Prompting methods impose fixed pipelines: Methods such as ReAct and IRCoT rely on predefined rules and cannot adapt to dynamic, complex questions.

SFT methods overfit to training corpora: Methods such as SELF-RAG internalize reasoning patterns specific to particular corpora, resulting in poor generalization.

RL methods are evaluated only in "clean" environments: R1-Searcher, DeepResearcher, and similar methods are trained and evaluated exclusively on structured data such as HotpotQA/Wikipedia, whereas real-world web search is noisy and rife with conflicting information.

Four information-seeking behaviors are not fully covered: - Evidence collection and supplementation (the primary focus of traditional QA datasets) - Conflict resolution (handling contradictory information) - Verification and denoising (cross-checking facts) - Reflection and correction (re-evaluating reasoning paths)

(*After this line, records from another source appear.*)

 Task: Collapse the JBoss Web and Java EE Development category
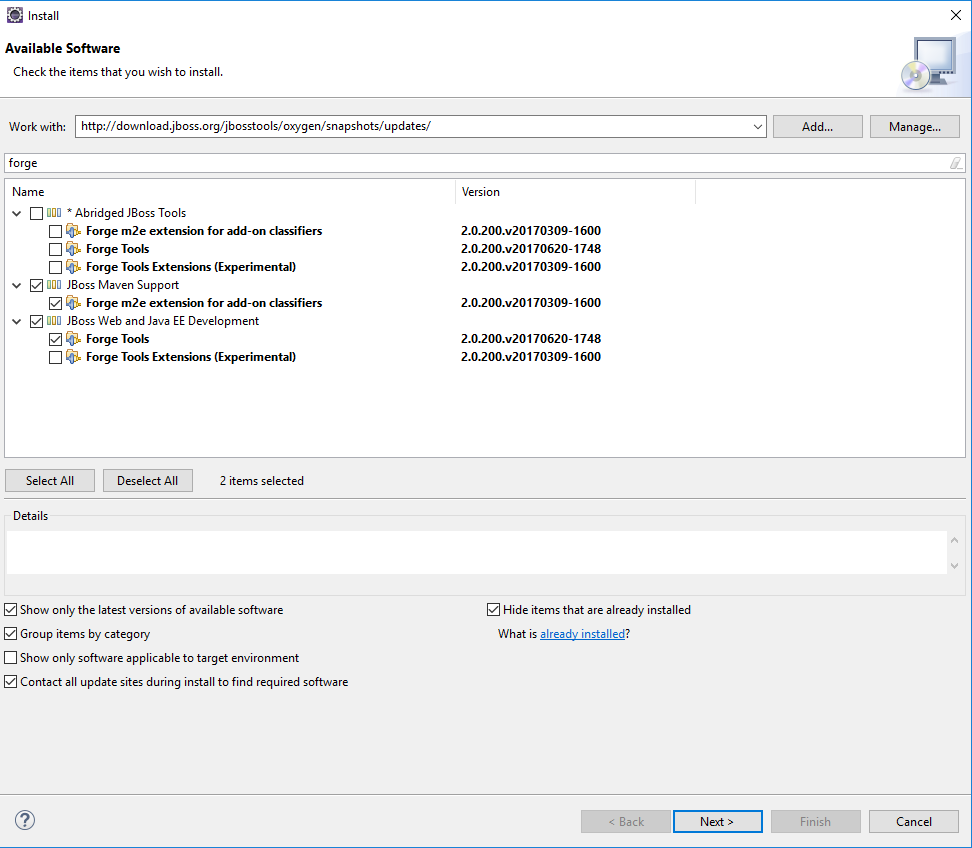17,321
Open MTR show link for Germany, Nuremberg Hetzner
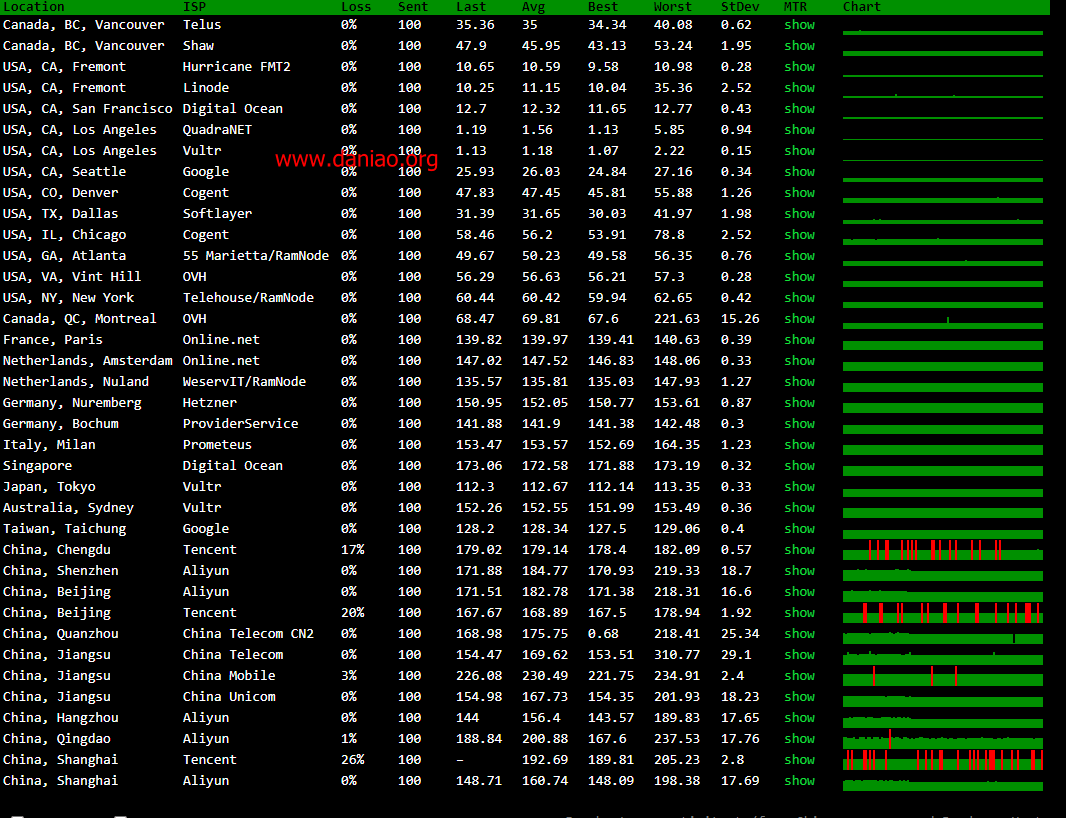 coord(799,403)
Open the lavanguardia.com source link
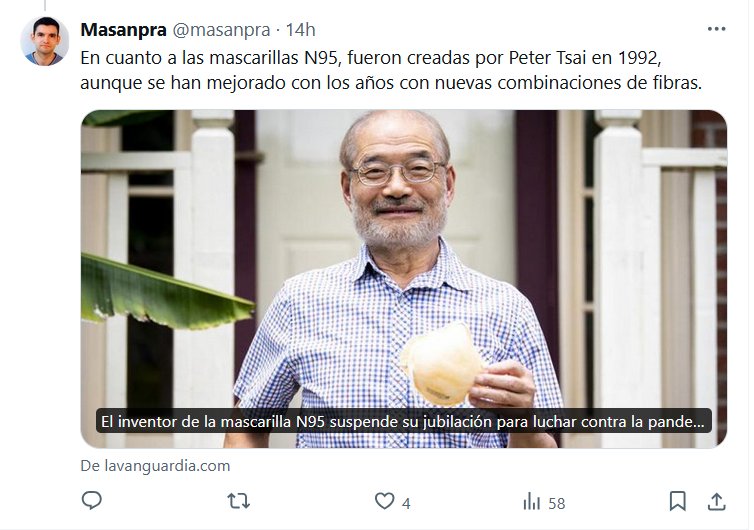The height and width of the screenshot is (530, 754). (155, 466)
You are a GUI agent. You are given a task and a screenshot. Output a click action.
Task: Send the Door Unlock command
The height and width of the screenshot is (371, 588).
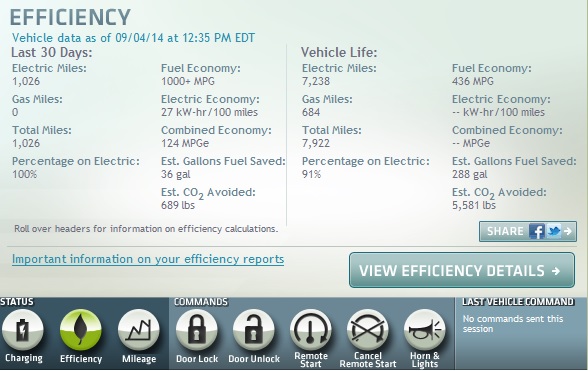click(254, 330)
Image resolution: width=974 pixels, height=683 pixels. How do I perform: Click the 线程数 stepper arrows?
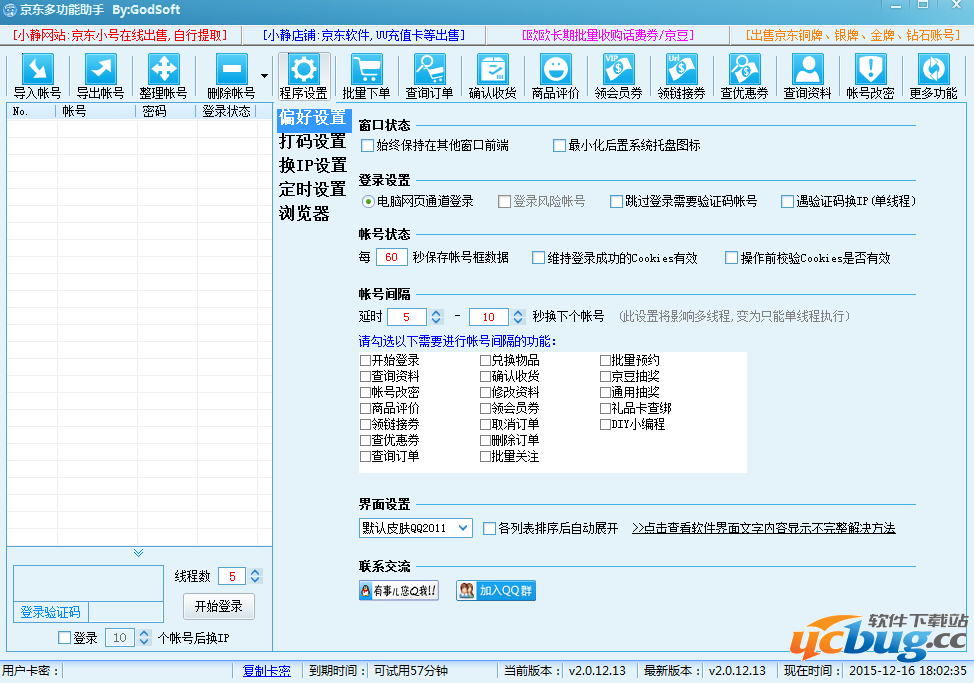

The latter three behaviors are critical in real-world web search but cannot be elicited in Wikipedia-based environments.

Method

Overall Architecture

DeepDiver adopts a two-stage pipeline of cold-start SFT → RL training, training LLMs for iterative retrieval-reasoning in a real search engine environment.

Key Designs

1. WebPuzzle Dataset

An open-web QA benchmark comprising 24K training and 275 test samples, covering both Wikipedia and open-domain queries:

Data Type Generation Method Characteristics
Cross-Page QA Facts extracted from webpages to generate "inverse" questions Requires cross-page reasoning
Open Riddle Entity attributes are obfuscated or generalized Highly challenging
Wiki Riddle Same as above but sourced from Wikipedia Supported by structured knowledge

Difficulty labels are assigned by testing with DeepSeek-R1 four times and categorizing samples as easy/medium/hard based on the number of correct responses, ensuring stable reward signals during RL training. The test set is manually annotated by five domain experts.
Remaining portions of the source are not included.